Je n'ai pas pensé longtemps. Mon pneu est un désastre. Nous avons embarqué le vélo dans sa fourgonnette derrière son propre vélo prêt à voler dans sa boîte, car il veut faire un triathlon en Ontario. Nous avons passé Strathmore et je me suis dit que je me mordrais les doigts d'être pris un dimanche au milieu de la prairie avec un pneu éventré alors que j'ai eu la chance d'avoir un propriétaire de boutique de vélo assez malchanceux pour manquer son vol, assez aimable pour me porter secours et assez généreux pour m'ouvrir les portes de sa boutique un samedi soir. S'il faut juste rayer trois cent quelques km de mon itinéraire pour saisir cette chance, j'accepte son offre d'aller à Maple Creek.

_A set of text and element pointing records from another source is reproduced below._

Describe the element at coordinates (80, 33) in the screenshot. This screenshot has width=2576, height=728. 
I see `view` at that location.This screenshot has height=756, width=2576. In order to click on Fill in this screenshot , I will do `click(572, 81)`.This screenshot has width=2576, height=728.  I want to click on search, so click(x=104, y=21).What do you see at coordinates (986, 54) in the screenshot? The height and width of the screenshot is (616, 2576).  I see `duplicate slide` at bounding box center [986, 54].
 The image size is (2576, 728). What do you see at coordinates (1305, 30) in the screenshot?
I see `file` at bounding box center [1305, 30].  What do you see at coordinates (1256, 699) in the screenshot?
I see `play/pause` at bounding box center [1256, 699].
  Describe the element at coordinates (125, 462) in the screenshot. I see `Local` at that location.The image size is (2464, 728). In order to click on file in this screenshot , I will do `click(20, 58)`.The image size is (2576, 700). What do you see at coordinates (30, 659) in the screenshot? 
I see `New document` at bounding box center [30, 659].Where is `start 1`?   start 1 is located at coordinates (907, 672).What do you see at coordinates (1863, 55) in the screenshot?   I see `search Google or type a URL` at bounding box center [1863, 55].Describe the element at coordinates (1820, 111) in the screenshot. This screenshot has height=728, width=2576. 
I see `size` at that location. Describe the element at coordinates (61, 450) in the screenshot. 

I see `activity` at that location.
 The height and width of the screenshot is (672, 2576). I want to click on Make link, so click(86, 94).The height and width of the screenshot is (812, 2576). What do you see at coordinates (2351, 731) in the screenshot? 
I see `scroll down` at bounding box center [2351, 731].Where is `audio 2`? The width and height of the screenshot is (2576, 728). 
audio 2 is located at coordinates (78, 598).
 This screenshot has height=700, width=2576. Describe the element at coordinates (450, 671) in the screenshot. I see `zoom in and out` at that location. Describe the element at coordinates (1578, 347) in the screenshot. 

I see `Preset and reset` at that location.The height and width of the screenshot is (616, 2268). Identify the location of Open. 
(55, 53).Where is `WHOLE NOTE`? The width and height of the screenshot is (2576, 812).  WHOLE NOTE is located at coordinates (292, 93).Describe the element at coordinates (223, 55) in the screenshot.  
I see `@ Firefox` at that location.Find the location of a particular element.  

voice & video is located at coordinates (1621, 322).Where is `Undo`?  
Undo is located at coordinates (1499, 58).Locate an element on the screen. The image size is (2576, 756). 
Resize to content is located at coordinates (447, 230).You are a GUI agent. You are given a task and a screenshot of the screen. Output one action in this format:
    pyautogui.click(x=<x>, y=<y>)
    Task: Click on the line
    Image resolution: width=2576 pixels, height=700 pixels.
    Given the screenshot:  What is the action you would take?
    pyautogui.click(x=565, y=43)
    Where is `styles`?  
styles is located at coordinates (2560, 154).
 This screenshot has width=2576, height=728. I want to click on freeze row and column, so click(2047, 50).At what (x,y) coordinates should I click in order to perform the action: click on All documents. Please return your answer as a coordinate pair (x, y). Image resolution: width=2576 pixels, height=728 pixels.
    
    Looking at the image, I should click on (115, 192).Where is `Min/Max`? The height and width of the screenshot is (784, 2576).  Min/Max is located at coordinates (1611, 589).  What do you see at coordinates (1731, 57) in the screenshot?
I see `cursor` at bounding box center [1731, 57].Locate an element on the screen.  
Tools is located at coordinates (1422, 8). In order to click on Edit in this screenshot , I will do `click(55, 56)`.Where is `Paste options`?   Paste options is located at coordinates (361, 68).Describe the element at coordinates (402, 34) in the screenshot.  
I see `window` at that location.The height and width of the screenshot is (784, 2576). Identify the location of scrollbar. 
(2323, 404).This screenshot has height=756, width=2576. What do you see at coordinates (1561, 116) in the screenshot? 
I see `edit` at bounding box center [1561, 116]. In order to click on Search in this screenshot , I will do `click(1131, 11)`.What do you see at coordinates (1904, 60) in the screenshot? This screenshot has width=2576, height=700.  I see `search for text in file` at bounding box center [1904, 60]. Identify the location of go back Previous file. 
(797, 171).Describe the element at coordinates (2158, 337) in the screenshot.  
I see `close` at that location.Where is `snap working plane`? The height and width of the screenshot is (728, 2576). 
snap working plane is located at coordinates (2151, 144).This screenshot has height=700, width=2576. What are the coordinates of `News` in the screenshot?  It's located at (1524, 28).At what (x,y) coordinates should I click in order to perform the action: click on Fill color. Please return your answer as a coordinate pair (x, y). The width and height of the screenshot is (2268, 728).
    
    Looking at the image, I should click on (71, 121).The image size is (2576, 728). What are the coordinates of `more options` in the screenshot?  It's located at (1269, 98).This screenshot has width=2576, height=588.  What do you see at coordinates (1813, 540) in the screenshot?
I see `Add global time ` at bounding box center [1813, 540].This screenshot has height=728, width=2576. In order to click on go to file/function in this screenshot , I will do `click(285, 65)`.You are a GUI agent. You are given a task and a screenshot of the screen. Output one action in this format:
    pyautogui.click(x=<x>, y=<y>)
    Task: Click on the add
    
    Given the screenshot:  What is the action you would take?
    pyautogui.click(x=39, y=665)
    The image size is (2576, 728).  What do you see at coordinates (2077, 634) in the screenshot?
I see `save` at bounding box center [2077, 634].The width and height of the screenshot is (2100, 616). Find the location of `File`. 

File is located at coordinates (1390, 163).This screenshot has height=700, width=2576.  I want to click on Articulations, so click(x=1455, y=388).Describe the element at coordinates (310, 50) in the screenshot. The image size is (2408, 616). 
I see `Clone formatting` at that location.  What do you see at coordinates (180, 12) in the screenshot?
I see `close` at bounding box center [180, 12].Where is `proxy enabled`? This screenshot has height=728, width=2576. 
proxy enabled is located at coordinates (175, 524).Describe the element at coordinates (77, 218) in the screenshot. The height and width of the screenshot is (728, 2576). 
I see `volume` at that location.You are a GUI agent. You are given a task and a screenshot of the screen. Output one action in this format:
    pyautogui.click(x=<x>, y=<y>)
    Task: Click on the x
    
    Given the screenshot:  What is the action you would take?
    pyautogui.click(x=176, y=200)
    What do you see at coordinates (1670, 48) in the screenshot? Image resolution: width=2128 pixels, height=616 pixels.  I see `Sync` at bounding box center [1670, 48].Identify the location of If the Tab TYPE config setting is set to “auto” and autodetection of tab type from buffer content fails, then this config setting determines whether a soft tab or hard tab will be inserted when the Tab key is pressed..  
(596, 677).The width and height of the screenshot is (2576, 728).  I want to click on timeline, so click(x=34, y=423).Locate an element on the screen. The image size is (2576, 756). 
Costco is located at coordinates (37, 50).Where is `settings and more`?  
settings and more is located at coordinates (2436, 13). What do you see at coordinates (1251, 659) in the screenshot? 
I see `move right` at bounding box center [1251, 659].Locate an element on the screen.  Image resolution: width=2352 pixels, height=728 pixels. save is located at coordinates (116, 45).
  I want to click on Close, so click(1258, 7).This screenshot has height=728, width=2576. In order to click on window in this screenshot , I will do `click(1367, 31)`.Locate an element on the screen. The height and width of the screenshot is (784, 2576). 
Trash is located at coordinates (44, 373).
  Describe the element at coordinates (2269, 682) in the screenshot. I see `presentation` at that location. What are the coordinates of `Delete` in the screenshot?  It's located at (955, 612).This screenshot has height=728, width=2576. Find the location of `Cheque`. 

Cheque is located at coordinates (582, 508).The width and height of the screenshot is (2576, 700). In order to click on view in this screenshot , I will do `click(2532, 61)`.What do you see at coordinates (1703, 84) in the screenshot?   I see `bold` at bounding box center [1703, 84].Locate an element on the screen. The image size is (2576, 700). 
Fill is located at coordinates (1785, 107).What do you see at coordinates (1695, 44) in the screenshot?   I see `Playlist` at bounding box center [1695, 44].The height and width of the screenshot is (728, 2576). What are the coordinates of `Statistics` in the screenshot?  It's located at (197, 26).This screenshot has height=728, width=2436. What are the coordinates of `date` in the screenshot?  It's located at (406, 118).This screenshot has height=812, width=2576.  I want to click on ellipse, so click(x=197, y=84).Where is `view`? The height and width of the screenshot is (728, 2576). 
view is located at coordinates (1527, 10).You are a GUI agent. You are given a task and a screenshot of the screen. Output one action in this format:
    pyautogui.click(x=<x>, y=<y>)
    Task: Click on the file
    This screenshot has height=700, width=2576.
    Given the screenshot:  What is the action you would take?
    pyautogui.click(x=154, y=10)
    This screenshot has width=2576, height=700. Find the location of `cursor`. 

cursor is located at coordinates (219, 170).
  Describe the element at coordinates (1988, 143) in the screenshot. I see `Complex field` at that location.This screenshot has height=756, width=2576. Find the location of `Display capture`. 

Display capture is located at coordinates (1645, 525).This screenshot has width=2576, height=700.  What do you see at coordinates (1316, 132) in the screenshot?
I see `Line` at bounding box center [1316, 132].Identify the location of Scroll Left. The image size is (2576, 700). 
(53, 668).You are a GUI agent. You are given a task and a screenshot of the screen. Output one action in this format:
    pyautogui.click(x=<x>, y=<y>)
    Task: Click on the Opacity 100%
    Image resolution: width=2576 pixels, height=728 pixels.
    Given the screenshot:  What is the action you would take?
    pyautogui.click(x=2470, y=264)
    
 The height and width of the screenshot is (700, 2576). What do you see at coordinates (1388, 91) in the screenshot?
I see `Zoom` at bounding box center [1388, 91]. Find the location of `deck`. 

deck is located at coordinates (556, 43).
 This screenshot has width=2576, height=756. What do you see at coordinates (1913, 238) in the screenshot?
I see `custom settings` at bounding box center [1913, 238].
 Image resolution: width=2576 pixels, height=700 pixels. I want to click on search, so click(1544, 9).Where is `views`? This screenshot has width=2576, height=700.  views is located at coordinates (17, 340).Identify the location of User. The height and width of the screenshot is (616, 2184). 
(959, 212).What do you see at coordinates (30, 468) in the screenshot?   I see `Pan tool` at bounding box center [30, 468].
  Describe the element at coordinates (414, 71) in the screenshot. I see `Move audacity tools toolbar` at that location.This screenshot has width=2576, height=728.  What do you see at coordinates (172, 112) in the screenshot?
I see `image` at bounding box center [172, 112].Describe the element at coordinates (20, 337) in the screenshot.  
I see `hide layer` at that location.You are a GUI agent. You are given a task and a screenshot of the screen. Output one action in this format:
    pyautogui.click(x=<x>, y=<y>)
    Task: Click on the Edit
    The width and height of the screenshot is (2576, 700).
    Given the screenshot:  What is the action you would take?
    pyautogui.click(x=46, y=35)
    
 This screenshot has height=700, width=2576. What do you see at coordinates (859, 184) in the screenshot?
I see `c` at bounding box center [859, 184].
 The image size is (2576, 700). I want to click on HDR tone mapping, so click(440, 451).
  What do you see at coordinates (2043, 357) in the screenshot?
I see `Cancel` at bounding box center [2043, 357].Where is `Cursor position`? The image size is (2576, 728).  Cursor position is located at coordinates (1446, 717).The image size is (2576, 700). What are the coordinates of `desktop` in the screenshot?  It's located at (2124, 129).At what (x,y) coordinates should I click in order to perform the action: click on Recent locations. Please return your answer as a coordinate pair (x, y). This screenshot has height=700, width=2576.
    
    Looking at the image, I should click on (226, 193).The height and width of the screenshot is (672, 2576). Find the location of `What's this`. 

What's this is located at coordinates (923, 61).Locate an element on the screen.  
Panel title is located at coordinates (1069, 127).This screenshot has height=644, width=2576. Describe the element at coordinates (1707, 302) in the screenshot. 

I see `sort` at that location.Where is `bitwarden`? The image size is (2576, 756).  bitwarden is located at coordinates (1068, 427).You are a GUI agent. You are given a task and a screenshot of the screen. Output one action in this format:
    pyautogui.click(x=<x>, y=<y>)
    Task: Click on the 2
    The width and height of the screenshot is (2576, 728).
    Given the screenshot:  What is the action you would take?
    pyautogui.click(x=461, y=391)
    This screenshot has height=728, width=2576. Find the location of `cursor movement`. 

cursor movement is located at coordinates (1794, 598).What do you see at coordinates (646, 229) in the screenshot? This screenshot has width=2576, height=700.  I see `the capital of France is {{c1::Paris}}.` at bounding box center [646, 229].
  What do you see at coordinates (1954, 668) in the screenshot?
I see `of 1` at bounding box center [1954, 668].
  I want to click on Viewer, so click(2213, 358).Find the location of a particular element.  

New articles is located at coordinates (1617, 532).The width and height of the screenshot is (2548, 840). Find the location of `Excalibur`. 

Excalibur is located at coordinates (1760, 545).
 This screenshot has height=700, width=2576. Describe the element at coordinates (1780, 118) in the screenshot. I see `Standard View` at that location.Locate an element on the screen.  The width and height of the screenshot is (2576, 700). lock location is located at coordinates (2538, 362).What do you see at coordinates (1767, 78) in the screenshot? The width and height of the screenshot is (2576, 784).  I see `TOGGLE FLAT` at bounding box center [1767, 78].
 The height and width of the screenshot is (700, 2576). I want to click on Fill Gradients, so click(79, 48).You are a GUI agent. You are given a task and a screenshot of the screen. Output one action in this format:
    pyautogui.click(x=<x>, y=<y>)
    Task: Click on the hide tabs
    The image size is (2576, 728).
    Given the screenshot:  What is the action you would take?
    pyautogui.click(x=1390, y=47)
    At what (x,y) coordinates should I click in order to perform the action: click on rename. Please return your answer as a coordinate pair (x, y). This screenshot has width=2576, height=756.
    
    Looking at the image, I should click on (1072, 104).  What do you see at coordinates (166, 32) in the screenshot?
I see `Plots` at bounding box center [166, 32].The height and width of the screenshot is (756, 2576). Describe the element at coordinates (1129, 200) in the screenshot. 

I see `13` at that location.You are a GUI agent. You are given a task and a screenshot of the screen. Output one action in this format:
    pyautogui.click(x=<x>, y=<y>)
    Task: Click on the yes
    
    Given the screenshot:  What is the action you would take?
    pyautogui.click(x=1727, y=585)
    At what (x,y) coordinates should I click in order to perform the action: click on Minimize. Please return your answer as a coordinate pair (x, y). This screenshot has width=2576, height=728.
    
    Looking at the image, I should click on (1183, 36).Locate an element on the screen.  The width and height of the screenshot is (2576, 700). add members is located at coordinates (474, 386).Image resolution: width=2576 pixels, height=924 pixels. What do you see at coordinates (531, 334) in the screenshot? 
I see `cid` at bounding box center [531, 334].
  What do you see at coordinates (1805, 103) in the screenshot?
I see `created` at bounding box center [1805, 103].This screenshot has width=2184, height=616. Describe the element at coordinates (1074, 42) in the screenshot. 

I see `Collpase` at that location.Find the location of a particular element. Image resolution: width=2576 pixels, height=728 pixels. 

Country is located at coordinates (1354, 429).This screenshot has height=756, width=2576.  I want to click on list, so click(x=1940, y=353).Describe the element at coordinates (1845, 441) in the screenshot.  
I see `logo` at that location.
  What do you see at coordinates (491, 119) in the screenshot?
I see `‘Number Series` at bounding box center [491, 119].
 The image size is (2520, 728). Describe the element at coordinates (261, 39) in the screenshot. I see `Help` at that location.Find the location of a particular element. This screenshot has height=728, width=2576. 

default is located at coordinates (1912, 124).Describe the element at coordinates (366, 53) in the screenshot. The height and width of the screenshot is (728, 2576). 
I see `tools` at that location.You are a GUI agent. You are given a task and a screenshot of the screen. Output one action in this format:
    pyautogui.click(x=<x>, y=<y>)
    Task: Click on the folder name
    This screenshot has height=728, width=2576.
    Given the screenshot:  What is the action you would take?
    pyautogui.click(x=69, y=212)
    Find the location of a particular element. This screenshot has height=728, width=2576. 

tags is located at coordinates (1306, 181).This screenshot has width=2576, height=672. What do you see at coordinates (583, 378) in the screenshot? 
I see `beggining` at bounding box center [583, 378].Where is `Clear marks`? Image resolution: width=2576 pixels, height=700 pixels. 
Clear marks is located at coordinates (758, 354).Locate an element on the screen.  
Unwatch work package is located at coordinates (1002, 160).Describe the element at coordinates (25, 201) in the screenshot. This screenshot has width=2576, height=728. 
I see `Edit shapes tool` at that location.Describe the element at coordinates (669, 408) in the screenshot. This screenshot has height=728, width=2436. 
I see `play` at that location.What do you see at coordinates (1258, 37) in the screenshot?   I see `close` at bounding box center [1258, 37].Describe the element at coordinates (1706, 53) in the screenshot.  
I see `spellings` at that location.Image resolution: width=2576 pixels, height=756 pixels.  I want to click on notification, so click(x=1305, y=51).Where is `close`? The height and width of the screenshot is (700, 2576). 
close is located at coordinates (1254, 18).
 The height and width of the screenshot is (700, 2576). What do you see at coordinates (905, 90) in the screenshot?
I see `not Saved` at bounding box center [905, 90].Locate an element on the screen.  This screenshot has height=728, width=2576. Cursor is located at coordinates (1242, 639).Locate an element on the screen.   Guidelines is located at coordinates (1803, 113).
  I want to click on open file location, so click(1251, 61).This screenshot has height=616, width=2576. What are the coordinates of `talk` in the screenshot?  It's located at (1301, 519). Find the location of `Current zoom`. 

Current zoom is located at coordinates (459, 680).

300 km à jaser de nos vies respectives, apprécier le coucher de soleil et le lever de la pleine lune. Nous avons ramassé notre souper chez Wendy's et nous sommes arrivés à la boutique (Cypress Cycle http://www.cypresscycle.com ) vers 21:00. Kevin et son fils de neuf ans Quinlan était déjà là. Kevin m'a expliqué comment rejanter un pneu sans leviers, a changé mes deux pneus et resserré mon headset qui avait un peu de jeu. Jason a décidé de ne pas emporter son vélo en Ontario (car il retourne à l'aéroport de Calgary demain, sa famille l'attend pour débuter les vacances à London) et le remonte pendant que Kevin règle mon cas. Jason m'a trouvé une chambre de motel, car j'ai refusé de dormir chez-lui trouvant qu'il en avait déjà assez fait. Kevin et Quinlan m'ont escorté à la noirceur jusqu'au motel.


Les journées commencent et on ne peut jamais savoir comment elles vont finir. Je commence à croire que l'Alberta ne veut pas de moi. 155 km, c'est tout ce que j'ai réussi à y rouler. Soit, ces derniers jours mes infortunes ont pris des tournants favorables qui défient toutes les lois de probabilité. C'est comme si un ange faisait un pied de nez à ma mécréance. Vent de chance.


49.9088, -109.4796

4 commentaires:

Unknown a dit...

Je suis méfiante et j'hésite à offrir de l'aide à un inconnu. C'est une bonne leçon.

Anonyme a dit...

Éric, tu as bien fait d'accepter l'offre, quitte à sacrifier 300 Km.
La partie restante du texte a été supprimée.